El invierno



En invierno las mañanas nacen con la tierra endurecida por la helada. Se hace extraño pisar y que la tierra no ceda bajo los pies. Una puntilla blanquecina reparte el frío sobre los campos ateridos y sobre los sembrados, que son solo dibujos en la tierra oscura, labrada a la espera de la siembra; dormida e impasible al graznar de las urracas. Las hierbas escarchadas parecen haber paralizado el momento en que la brisa se convirtió en diminutas partículas de humedad, atrapando el aliento de la vida con un gesto del nigromante poder del frío.
 El invierno enseña que la espera fructifica.

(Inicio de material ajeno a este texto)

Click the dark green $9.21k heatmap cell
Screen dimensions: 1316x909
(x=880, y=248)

Cuando todo parece ya perdido y que la noche congeló los resquicios de vida;  que no es posible sobrevivir a esta acartonada mortaja; los oblicuos rayos consiguen suavizar durante unas horas la rigidez pétrea del suelo y liberan las diminutas hierbas de la acristalada condena.
Los árboles paralizaron su savia bajo la corteza, y sus ramas sin hojas parecen extenderse a la espera de noticias de tierras más cálidas, donde ahora veranean los moradores de sus nidos vacíos.

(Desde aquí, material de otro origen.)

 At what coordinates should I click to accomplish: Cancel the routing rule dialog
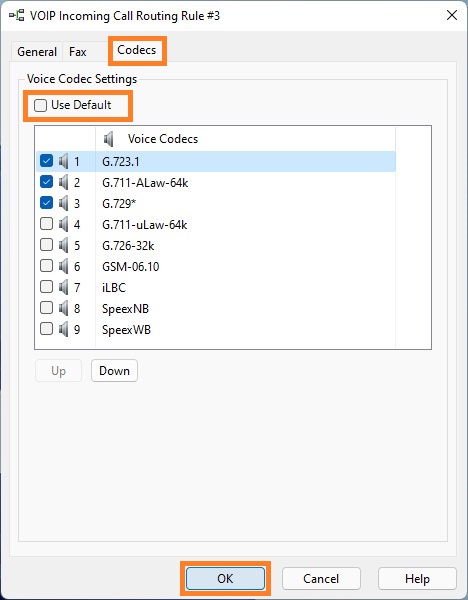(321, 579)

Es un milagro que lo que parecía muerte sea solo sueño.  En su interior, al abrigo de la destrucción y la intemperie, la tierra alberga la vida en forma de semillas, bulbos, larvas, ciudades de intrincados túneles, los hormigueros, avisperos y colmenas; pequeños mamíferos, hibernando en acogedores vientres cavados en verano, cuando la tierra era blanda y nada presagiaba el vacío invernal; su innata sabiduría evolutiva previó éste lapsus, acumulando grasa en sus cuerpos y pequeñas bayas y provisiones para sobrevivir dormitando, a la espera del despertar de la tierra.